Is Exercise Contagious? Peer Effects in a global Health Behavior


Speaker


Abstract

We leveraged exogenous variation in weather patterns across geographies to identify social contagion in exercise behaviors across a global social network. We estimated these contagion effects by combining daily global weather data, which creates exogenous variation in running behaviors among friends, with data on the network ties and daily exercise patterns of ~1.1 million individuals who ran over 350 million kilometers in a global social network over five years. Our analysis showed that exercise is socially contagious and that its contagiousness varies with the relative activity levels of and gender relationships between friends. Less active runners influence more active runners, while the reverse is not true. Both men and women influence men, while only women influence other women. While the Embeddedness and Structural Diversity theories of social contagion explained the influence effects we observed, the Complex Contagion theory did not. These results suggest that interventions should account for social contagion to spread behavior change more effectively.

 

Short Bio:
Christos Nicolaides is the James McDonnell Postdoctoral Fellow in complex systems at the Information Technology group at MIT Sloan School of Management and a member of the Initiative in Digital Economy (IDE) at MIT. His research interest includes social influence in complex networks, digital media, and the design of effective digital strategy.
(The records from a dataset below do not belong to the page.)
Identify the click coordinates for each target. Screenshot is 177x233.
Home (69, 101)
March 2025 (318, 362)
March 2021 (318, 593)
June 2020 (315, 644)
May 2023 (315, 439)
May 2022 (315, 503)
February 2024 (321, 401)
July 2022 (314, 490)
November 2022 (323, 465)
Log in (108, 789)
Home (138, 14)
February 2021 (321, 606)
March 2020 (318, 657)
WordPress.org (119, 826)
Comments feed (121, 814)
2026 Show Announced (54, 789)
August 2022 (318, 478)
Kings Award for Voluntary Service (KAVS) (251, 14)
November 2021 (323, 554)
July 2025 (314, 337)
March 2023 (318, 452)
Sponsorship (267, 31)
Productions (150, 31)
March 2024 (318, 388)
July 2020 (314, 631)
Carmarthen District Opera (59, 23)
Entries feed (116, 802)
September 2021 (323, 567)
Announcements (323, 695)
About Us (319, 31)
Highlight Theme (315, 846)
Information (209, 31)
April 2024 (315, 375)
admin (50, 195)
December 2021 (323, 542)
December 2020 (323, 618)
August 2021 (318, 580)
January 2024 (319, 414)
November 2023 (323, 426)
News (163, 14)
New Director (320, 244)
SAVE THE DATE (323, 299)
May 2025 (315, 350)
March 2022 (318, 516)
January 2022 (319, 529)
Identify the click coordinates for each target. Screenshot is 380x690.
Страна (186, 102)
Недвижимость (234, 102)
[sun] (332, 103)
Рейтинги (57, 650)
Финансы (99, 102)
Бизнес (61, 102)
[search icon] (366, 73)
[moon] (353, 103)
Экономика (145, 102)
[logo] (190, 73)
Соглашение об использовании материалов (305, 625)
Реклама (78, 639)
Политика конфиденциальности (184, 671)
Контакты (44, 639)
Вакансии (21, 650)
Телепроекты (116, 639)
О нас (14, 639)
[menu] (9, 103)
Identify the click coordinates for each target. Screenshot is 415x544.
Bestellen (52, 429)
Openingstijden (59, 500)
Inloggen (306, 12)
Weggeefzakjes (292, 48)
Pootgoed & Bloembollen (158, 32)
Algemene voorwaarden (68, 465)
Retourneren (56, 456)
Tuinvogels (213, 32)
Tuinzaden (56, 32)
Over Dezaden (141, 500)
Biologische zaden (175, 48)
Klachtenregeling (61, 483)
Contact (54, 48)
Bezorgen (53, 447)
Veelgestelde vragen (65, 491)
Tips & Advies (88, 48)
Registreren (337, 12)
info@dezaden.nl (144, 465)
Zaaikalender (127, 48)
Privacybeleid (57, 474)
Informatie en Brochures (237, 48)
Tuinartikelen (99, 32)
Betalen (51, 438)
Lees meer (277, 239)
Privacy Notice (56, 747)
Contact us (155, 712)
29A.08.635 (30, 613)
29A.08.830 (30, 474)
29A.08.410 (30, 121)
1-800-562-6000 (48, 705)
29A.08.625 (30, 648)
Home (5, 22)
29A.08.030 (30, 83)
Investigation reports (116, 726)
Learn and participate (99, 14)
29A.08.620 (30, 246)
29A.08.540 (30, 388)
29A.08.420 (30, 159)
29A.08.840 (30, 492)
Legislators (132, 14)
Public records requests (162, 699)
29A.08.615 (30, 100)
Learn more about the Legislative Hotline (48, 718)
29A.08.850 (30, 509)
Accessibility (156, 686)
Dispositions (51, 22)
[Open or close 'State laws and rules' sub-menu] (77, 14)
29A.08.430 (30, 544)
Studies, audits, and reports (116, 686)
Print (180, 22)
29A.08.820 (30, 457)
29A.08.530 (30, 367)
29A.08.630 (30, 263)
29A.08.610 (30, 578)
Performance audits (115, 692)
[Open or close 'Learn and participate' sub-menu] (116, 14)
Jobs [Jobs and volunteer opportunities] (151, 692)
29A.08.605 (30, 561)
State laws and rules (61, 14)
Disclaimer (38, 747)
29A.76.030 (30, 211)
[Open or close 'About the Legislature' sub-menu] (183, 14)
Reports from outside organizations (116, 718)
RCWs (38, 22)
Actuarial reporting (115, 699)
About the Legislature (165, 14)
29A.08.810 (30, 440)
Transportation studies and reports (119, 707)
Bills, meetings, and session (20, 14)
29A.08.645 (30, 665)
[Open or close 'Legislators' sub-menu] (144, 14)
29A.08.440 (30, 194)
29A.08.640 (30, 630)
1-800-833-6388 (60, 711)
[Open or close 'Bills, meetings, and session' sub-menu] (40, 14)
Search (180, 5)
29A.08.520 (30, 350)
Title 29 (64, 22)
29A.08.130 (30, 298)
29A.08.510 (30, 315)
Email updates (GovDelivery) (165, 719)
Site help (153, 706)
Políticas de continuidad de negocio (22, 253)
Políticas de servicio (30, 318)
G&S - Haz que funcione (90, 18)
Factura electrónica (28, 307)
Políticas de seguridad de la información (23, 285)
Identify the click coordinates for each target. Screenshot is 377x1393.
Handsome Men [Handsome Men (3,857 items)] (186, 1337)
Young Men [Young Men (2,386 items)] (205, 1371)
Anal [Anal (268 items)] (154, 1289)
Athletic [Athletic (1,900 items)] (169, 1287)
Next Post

He currently works on a large-scale research project in collaboration with global exercise tracking company to identify how social influence impacts the fitness habits of individuals. Before joining at Sloan School, Christos completed his PhD degree at the Civil and Environmental Engineering department at MIT, where he worked on understanding human mobility as well as the mechanisms of disease spreading in social and transportation networks. He holds a bachelor degree in Physics and a master degree in Applied Mathematics from Imperial College London. He is the leading author of 5 journal and 8 conference publications and he is the recipient of multiple academic awards and one principal investigation grant.